_Problem to solve_
Range to reproduce from the entries below: the line with "Open the 編成", the line with "Screen dimensions: 923x825", and every line in between. Give them exactly and give nothing else.

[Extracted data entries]
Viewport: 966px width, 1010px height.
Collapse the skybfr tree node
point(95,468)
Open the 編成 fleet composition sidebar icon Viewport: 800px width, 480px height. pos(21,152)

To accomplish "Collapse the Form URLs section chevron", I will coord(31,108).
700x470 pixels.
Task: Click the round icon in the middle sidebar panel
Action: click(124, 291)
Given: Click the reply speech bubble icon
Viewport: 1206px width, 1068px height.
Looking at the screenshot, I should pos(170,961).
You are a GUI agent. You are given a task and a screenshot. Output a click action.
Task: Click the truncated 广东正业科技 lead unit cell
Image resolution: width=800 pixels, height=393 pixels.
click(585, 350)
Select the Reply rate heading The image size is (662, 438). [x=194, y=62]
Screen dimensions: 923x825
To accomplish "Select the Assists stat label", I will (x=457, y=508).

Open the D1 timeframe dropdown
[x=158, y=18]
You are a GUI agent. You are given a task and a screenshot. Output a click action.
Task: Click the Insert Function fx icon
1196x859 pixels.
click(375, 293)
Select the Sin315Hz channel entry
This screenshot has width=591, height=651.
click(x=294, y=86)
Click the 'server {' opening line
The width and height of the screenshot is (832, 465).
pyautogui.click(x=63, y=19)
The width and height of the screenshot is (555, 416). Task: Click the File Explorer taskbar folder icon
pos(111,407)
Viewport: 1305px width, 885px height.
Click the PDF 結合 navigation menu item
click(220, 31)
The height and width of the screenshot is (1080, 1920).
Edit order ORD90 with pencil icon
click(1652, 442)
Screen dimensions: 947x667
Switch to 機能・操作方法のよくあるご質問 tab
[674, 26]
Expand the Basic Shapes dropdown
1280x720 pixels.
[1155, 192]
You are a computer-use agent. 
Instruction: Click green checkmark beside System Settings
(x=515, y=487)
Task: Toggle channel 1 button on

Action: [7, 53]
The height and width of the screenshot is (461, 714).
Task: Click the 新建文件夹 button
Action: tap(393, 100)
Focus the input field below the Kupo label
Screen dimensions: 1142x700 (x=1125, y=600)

_Solution_
Open the 編成 fleet composition sidebar icon Viewport: 800px width, 480px height. pos(21,152)

To accomplish "Collapse the Form URLs section chevron", I will coord(31,108).
700x470 pixels.
Task: Click the round icon in the middle sidebar panel
Action: click(124, 291)
Given: Click the reply speech bubble icon
Viewport: 1206px width, 1068px height.
Looking at the screenshot, I should pos(170,961).
You are a GUI agent. You are given a task and a screenshot. Output a click action.
Task: Click the truncated 广东正业科技 lead unit cell
Image resolution: width=800 pixels, height=393 pixels.
click(585, 350)
Select the Reply rate heading The image size is (662, 438). [x=194, y=62]
Screen dimensions: 923x825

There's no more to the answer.